How the credit is calculated
The credit comes in the form of a non-refundable tax credit calculated essentially as follows (some adjustments may be required for certain tax situations):
- Take the taxable income of the two spouses from line 260 of the T1, and transfer 50% of the difference between the two amounts, to a maximum of $50,000, from the highest to the lowest.
- Calculate what tax would be paid by each on their adjusted taxable income, totalling the two.
- Next, compare the revised total against the total of what was calculated before splitting.
- The difference, to a maximum of $2,000, is the Family Tax Cut credit that only one of the two spouses can claim against their tax payable.
TaxCycle will automatically calculate the best result for your clients, with its optimizations working in the background to re-evaluate if a credit is available, and which spouse is best to claim it, as you work through the return.
Conditions of eligibility
There are certain conditions to meet to be eligible to the credit.

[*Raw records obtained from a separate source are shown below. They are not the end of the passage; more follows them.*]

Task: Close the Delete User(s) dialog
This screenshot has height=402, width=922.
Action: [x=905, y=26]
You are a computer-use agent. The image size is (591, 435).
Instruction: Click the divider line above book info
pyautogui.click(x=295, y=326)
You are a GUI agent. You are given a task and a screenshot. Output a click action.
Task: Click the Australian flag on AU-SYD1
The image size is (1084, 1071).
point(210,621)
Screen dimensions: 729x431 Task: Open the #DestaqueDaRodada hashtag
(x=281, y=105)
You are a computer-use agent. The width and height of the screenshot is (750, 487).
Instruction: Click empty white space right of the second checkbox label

You can obtain more information about these and other details from the CRA Family Tax Cut page. Or, from the Department of Finance backgrounder on the Family Tax Cut.
Enhanced UCCB benefits
Along with the Family Tax Cut, the government announced an increase and enhancement of the Universal Child Care Benefit (UCCB), effective January, 2015:
- The $100 per month payment for children under 6 will increase to $160
- Parents of children from 6 to 17 years of age will receive a monthly payment of $60.
- The additional $60 for children under 18 will replace the Amount for children born in 1997 or later. This amount will still be claimed on 2014 tax returns, but will not on 2015 tax returns.
- Essentially, the Amount for children born in 1997 or later is being converted into an amount paid every month via the UCCB. This conversion also offers families more money than the old amount, which would likely have been $2,293 for 2015, resulting a 15% credit of $344. The new UCCB payments will provide $720 ($60 times 12) for the year. Although, the UCCB is taxable, so the net benefit will depend on the taxpayers' situation.
TaxCycle will calculate the estimated enhanced UCCB payments when you prepare your client’s 2014 tax returns for you, so you can inform them of the amounts they will receive from July 2015 onwards.
Increased child care expense limits
The government also announced an increase of $1,000 to each of the limits for child care expenses effective for 2015 and subsequent years. The calculation of the basic limit in Part B of the T778 will now use $8,000 for each child under 7, $5,000 for children ages 7 to 16, and $11,000 for children for whom the Disability amount can be claimed.